Stored data:
________________________________________
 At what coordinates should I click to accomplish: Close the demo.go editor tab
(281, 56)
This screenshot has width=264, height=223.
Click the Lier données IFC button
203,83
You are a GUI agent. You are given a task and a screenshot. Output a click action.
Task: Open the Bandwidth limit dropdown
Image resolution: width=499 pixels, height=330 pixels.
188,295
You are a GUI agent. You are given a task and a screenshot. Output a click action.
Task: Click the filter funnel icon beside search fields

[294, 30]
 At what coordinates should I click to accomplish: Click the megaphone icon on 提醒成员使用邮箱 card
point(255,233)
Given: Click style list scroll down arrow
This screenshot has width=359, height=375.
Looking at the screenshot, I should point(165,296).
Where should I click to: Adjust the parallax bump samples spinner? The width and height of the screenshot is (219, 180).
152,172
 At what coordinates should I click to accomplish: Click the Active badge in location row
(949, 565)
________________________________________
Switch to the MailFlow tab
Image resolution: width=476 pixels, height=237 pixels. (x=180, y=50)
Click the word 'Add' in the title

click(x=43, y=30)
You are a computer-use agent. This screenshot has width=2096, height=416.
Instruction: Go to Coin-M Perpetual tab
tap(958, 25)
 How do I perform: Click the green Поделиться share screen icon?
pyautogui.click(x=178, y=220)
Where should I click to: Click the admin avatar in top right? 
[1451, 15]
________________________________________
:: WHAT IS NEEDED ::
Look back at the entries above and repeat, unchanged, every line from the line holding "At what coordinates should I click to accomplish: Close" through the line holding "Given: Click style list scroll down arrow".

:: REPLY TO THE TASK ::
 At what coordinates should I click to accomplish: Close the demo.go editor tab
(281, 56)
This screenshot has width=264, height=223.
Click the Lier données IFC button
203,83
You are a GUI agent. You are given a task and a screenshot. Output a click action.
Task: Open the Bandwidth limit dropdown
Image resolution: width=499 pixels, height=330 pixels.
188,295
You are a GUI agent. You are given a task and a screenshot. Output a click action.
Task: Click the filter funnel icon beside search fields

[294, 30]
 At what coordinates should I click to accomplish: Click the megaphone icon on 提醒成员使用邮箱 card
point(255,233)
Given: Click style list scroll down arrow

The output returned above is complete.